И теперь, направляясь к таверне, где его ждал обед и кровать, Анвил мог бы чувствовать себя счастливым, если бы его не терзало чудовищное осознание того, что он совершенно не владеет ситуацией. За это время с Сигвальдом из Ралааха могло случиться что угодно, и быть он может уже за несколько сотен паллангов от Рагет Кувера или в трех локтях под Рагет Кувером.
"Даже если представить, что он жив и находится здесь (что и так можно приравнять к чуду), то найти его в таком огромном городе практически невозможно. Здесь сотня трактиров, тысячи домов, а еще канализация. А еще есть такие места, после посещения которых искать будут уже меня. И найдут где-нибудь на дне канала дней эдак через десять— синим и распухшим. Брр. Ох и вляпался же я с этим Сигвальдом... И где его только нечистая носит?"
Анвил поглядывал на молчаливо идущего рядом с ним Лайхала: он питал какое-то доверие к мальчику, но не мог понять, то ли это от того, что он человек хороший, то ли от того, что он купил сыщику горячий пирожок с капустой по дороге в баню. В любом случае, Анвил расценивал пажа как знакомого Сигвальда, а значит как источник информации. Но, с другой стороны, Лайхал был преданным слугой Кеселара и мог рассказать своему хозяину о неуверенности сыщика, а этого Анвил не хотел. Правда, еще меньше он хотел провалить задание и подвести своего спасителя.
 — Лайхал, можешь рассказать что-нибудь о Сигвальде?— осторожно начал он, заглянув в ярко-голубые глаза мальчика.
 — Ну... Он хороший— и боец, и вообще. Он учил меня обращаться с мечом— скоро я тоже стану оруженосцем и буду уметь намного больше, чем остальные... Правда, я не часто понимаю, что у него на уме. Того, что он на пиру отстегнул, я не ожидал, да и никто не ожидал.
 — На пиру? А что было на пиру?— заинтересованно спросил Анвил, не посвященный в подробности дела.
 — Ничего. Ничего не было,— пошел на попятную Лайхал, которому, очевидно, не велено было рассказывать об этом происшествии.

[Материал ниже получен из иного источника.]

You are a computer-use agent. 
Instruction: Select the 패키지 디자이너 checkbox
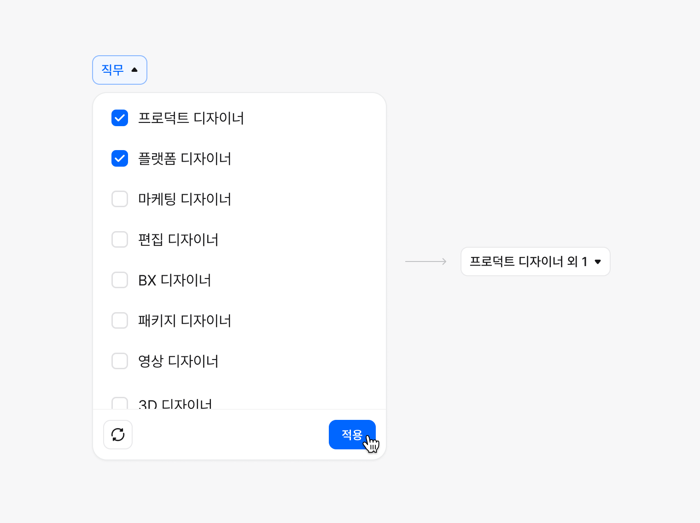(120, 320)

 — Лайхал, это может быть важно,— паж промолчал.— Это может быть очень важно,— снова молчание.— Да ради всего святого, помоги мне! Чтобы найти его, мне могут пригодиться любые сведения.
 — Да?— паж с подозрением взглянул на него.— Раньше вы вроде бы справлялись и без них.

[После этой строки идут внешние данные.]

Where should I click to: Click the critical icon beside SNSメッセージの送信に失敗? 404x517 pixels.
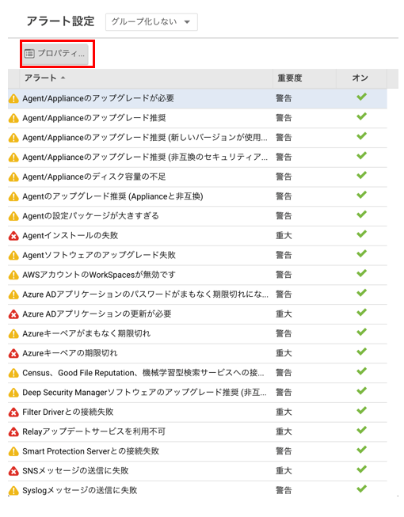(13, 471)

По едва заметной нахальной усмешке Анвил понял, что такое упрямство Лайхала— это не что иное, как попытка выведать чужую тайну взамен своей, которую он чуть было не выболтал. "Вот упрямый паразит, не любит проигрывать",— с досадой подумал сыщик, подбирая слова для ответа, чтобы он прозвучал так, будто у него все под контролем.
 — Доброго вам денька!
Дорогу Анвилу и Лайхалу перегородил внезапно обогнавший их последний рыцарь-менестрель Итантарда его сиятельство алтургер Доувлон Котопупский. Сыщик молча моргал, пытаясь понять, действительно ли перед ним стоит человек, одетый в странную смесь доспехов и кухонной утвари, или пребывание в тюрьме не прошло даром и помутнение рассудка все-таки его настигло. Когда Котопупский ткнул его в грудь пальцем, версия о помешательстве отпала.